The piston pump features important advantages also from a maintenance point of view. In the Atra DOS P TCA, for example, the internal diaphragm wears much slower than the stator of a cavity pump, is smaller, cheaper, and can be replaced in minutes. It is also interesting to note that, although the price of the dosing head increases as its size and number of nozzles increase, a multiple single motor system becomes proportionately more and more competitive as its complexity and number of points increase.
The cost/benefit ratio between pad and 2K dosage
Also from an economic point of view, for projects involving large production volumes, automation and precision, the use of a liquid dissipation interface tends to be more advantageous than a solution based on pads. Despite the initial investment for the system, in fact, the finished work present unparalleled advantages.
Thanks to the very high precision and reliability of the DOS P TCA heads, for example, it is possible to customize and modify the application on the piece, even if the project changes during production. The application as a whole is up to three times faster. The thermal conductivity (with the same material) is higher, it adapts better to the substrate and does not mechanically stress the sensitive components during application. The costs of storage, handling and assembly are reduced. More importantly, it is possible to reach very thin thicknesses (reducing the cost) and at the same time to improve the heat exchange.
The accuracy of mixing dosage, quantity dispensed and position on the piece is also essential in guaranteeing the dual function of a TCA resin: thermal conductivity and adhesive properties between the substrate and the dissipation medium. Even in materials with a high dissipation coefficient K3 or K4, in fact, a too thin layer will make complete contact more difficult, while the application of a too thick layer will have an insulating effect (in addition to increasing costs). Furthermore, a too high concentration of filler would improve the thermal dissipation properties but would lead to the immediate degradation of the adhesive properties. On the contrary, a too low concentration would risk not dissipating heat correctly.

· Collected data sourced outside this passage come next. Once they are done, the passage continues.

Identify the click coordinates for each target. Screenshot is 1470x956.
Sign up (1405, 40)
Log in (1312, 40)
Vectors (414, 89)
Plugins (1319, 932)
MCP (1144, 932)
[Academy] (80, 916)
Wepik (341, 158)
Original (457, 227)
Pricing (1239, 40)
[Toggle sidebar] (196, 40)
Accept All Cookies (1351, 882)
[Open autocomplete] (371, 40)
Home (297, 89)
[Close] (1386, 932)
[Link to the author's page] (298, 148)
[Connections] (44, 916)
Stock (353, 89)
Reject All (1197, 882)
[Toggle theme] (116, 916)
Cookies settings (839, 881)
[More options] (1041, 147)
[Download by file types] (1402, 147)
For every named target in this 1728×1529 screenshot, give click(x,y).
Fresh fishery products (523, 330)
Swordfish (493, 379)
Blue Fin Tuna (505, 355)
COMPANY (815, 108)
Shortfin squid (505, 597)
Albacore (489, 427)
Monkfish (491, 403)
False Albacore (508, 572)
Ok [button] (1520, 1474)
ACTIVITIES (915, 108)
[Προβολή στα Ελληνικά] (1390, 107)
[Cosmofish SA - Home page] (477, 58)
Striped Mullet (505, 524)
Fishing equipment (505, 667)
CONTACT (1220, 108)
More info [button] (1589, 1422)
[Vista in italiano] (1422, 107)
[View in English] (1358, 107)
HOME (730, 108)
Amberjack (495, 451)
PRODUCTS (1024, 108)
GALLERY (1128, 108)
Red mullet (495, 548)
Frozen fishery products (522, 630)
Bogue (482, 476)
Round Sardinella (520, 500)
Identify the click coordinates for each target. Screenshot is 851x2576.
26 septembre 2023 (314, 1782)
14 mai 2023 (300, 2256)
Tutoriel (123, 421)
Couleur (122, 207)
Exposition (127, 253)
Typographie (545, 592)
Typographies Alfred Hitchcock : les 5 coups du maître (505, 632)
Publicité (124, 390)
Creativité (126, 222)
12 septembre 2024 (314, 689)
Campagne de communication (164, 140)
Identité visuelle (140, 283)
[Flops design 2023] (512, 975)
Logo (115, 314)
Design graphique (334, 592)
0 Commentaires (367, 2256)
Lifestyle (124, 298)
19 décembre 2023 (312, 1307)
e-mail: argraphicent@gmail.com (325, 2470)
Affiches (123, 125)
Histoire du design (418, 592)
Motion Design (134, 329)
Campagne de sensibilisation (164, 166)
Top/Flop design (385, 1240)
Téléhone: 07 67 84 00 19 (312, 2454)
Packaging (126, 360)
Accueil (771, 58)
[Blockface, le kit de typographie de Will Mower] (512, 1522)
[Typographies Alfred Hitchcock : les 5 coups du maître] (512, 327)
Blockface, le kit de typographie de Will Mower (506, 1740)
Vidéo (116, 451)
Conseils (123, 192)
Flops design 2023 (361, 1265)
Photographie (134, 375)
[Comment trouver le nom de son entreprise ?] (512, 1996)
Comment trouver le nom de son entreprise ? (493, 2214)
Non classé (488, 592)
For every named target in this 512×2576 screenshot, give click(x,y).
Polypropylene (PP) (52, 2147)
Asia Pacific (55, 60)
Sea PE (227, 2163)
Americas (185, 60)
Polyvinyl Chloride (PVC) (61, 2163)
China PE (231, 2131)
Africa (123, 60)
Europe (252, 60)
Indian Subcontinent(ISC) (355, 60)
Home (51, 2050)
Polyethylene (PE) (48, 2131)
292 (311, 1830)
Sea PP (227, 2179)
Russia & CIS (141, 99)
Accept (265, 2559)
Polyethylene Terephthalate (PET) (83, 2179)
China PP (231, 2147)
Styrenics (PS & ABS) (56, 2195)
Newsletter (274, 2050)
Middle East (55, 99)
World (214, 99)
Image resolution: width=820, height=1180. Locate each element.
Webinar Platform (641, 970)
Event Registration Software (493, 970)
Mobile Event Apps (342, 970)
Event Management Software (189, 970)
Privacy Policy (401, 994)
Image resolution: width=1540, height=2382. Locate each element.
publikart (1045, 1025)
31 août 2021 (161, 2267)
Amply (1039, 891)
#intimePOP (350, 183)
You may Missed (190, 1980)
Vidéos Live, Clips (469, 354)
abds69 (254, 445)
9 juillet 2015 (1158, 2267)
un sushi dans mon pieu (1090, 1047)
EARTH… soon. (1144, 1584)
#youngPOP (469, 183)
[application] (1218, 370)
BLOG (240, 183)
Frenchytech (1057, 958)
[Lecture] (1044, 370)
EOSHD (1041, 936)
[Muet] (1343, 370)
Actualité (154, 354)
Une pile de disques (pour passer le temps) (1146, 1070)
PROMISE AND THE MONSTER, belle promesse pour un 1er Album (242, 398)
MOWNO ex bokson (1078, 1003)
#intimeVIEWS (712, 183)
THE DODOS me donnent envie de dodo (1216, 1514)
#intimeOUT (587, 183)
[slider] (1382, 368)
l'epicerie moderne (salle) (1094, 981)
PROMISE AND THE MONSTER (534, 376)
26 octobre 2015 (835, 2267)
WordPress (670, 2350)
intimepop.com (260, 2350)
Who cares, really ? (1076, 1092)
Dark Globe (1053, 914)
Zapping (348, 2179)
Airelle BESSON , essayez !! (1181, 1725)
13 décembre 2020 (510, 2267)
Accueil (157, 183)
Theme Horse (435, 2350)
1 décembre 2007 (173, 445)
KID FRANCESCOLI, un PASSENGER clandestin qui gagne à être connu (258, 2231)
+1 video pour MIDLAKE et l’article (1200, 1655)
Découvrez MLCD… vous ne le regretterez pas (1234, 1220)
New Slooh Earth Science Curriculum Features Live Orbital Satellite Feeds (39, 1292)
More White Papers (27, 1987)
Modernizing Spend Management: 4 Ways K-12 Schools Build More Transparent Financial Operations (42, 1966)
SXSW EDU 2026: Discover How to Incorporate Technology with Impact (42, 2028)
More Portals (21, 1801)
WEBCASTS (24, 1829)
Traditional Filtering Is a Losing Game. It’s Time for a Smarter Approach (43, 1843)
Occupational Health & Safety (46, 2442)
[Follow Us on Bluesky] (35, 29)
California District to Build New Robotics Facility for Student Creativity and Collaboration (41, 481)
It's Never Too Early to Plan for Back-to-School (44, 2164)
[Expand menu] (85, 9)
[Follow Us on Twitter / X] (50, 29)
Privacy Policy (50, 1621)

In conclusion, piston volumetric dosing systems with disposable static mixer are the most reliable choice in the field of dispensing two-component resins for heat dissipation. They guarantee very high volumetric precision, reduced maintenance costs, fast and repeatable dispensing, possibility of working in parallel multiple dosing on several pieces at the same time with a single motor. It is important to remember these aspects when choosing a system, because apparently advantageous systems from a price point of view often turn out to be problematic in terms of maintenance and spare parts.